Nenhum destes problemas é novo. Foi por causa deles que certos políticos, entre os quais o General Charles De Gaulle, aceitaram o «mercado comum» e recusaram a «Europa Federal». Agora, voltam ao centro das preocupações dos dirigentes europeus atlantistas, mas não dos seus povos. É por isso que esses dirigentes tudo farão para os esconder durante estas eleições. Este é o assunto central e é também o que realmente incomoda.

A estes problemas políticos acrescenta-se um problema organizacional. A era industrial deu lugar à da informática e da inteligência artificial. As organizações verticais do início do século XX, seja na economia ou na política, deram lugar a outras organizações horizontais, em rede.

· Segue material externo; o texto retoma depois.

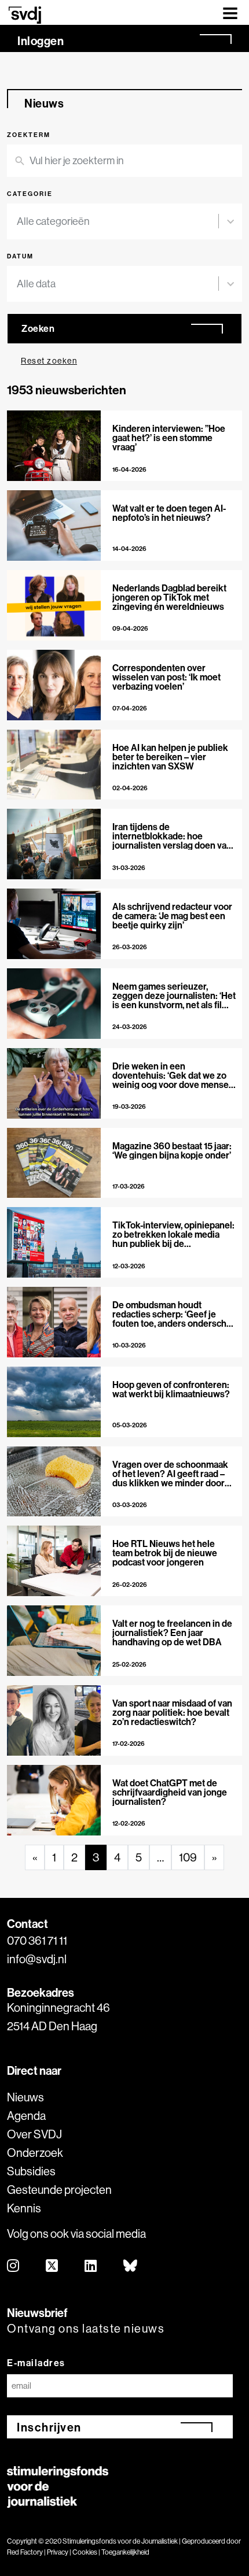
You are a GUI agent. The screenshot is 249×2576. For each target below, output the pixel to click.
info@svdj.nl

O modelo vertical do Estado-Europa está, pois, ultrapassado antes mesmo de ver a luz do dia. Além disso, todos os que a conhecem perceberam já o vazio desta enorme máquina administrativa que apenas leva, no fim de contas, ao abrandamento do crescimento que ela devia estimular. Agora a União está muito atrás da China, da Rússia e dos Estados Unidos. O projecto federal não só não lhe permitirá recuperar, mas irá fazê-la recuar mais diante das potências emergentes.

Poder-se-ia pensar que os partidários do Estado-Europa têm interesse em suscitar uma ampla participação afim de legitimar o seu projecto. Mas não é esse o caso, uma vez que não se fala do projecto federal nesta campanha; o qual se reserva para o dia seguinte com Mario Draghi. Por isso, fazem tudo o que está ao seu alcance para realçar que a instituição realiza eleições – o que supostamente bastaria para a tornar democrática — e garantir que participe o menor número possível de pessoas. Assim, a participação em toda a UE poderia ficar abaixo da metade dos eleitores.